> **TASK GOAL**
In the text below about Georges Kamanayo, write out the passage starting at "Georges Kamanayo (75), who" and ending at "his birth certificate.", substituting "host family" for "foster family".

> **EXCERPTED TEXT**
──────────
Georges Kamanayo (75), who was born to a Rwandan mother and a Belgian father when Rwanda was under Belgian colonial rule and taken to grow up with a foster family in Antwerp when he was 13, has now finally received his birth certificate.
Kamanayo is a so-called Métis: a child (now an adult) born in the 1940s and 1950s of an African mother and a Belgian colonial father in the colonised territories of Congo, Rwanda or Burundi. In the run-up to the countries' independence in the 1960s, the Belgian State took the children from their mothers because it felt that African women would not raise a child of partly European descent "properly."
"Our identity was erased. In fact, we were not allowed to exist," Kamanayo told Gazet van Antwerpen. "But now that I have my birth certificate, I really exist. It has been 45 years since I got married in the Antwerp town hall. I had to wait until today for my birth certificate."
He called his departure from Rwanda an "arranged kidnapping" and explained that the Belgian culture came as a real shock to him when he was a 13-year-old boy. "We were given food that we were not familiar with and were introduced to habits that were unknown to us. Belgium was a foreign world to us, and it did not really want us. Our names were changed, our past was shoved under the rug.”
──────────
> **RECORDED INFORMATION**
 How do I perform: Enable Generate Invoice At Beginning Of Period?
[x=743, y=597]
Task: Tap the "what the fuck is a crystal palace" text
──────────
> **THE COMPLETED TASK**
Georges Kamanayo (75), who was born to a Rwandan mother and a Belgian father when Rwanda was under Belgian colonial rule and taken to grow up with a host family in Antwerp when he was 13, has now finally received his birth certificate.